## start Entries supplied

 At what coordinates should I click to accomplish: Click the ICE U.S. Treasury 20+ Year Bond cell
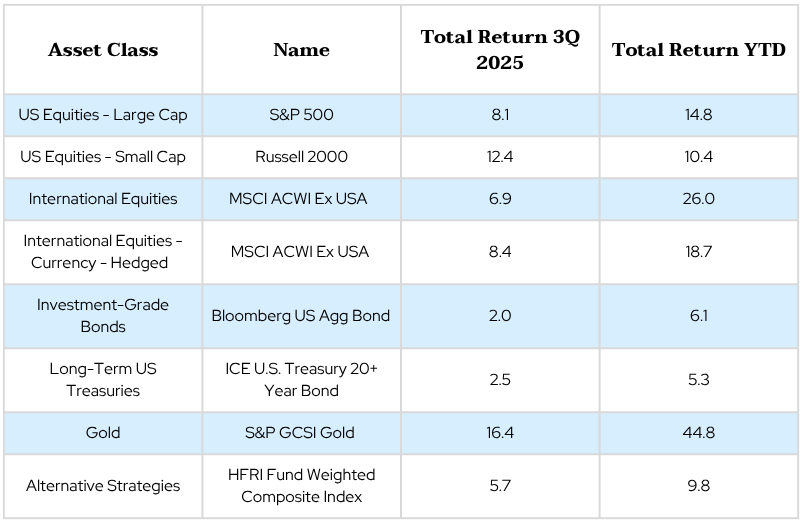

## end Entries supplied
## start Entries supplied

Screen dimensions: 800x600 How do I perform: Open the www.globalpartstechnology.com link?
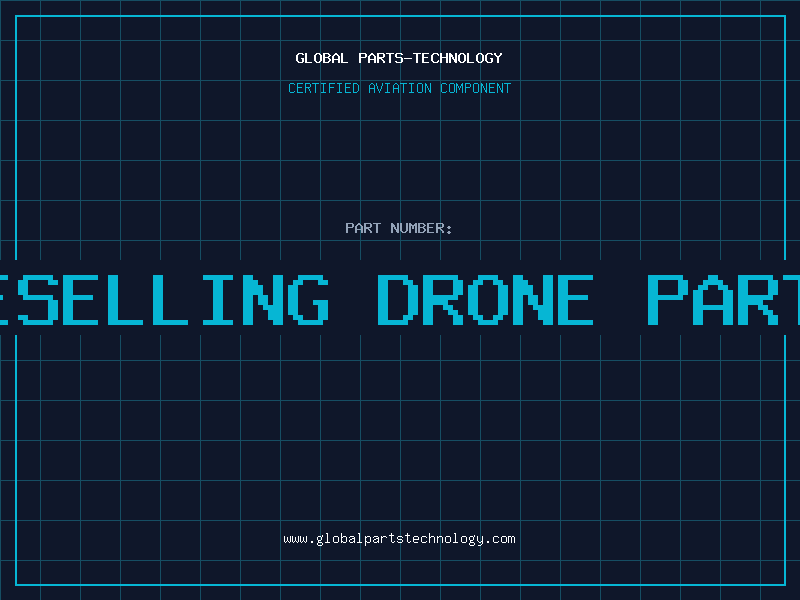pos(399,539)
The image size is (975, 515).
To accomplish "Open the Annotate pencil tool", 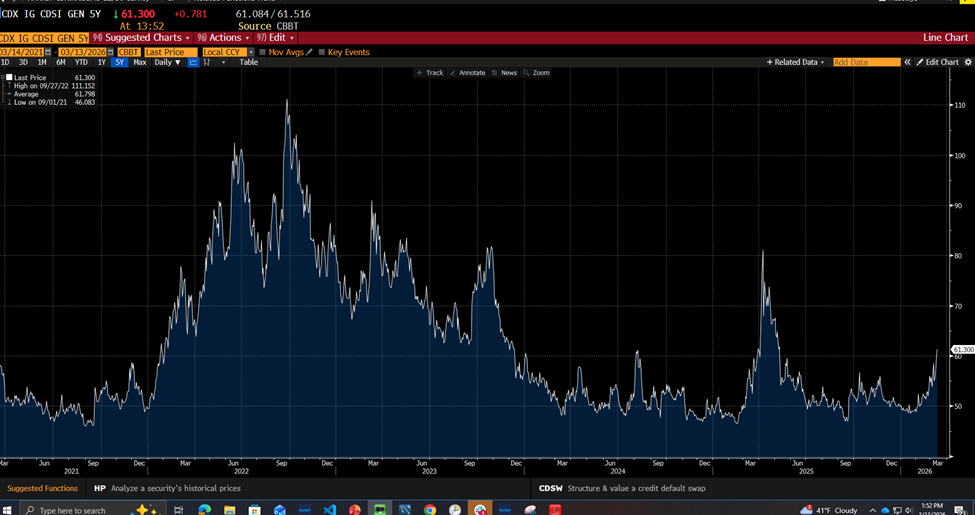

## end Entries supplied

> **What this task involves**
Set down word for word the part of the records that opens with the line containing "The image size is (975, 515)." and closes with the line containing "the Annotate pencil", both of those lines included. Leave the pictures out.

> **Task solution**
The image size is (975, 515).
To accomplish "Open the Annotate pencil tool", 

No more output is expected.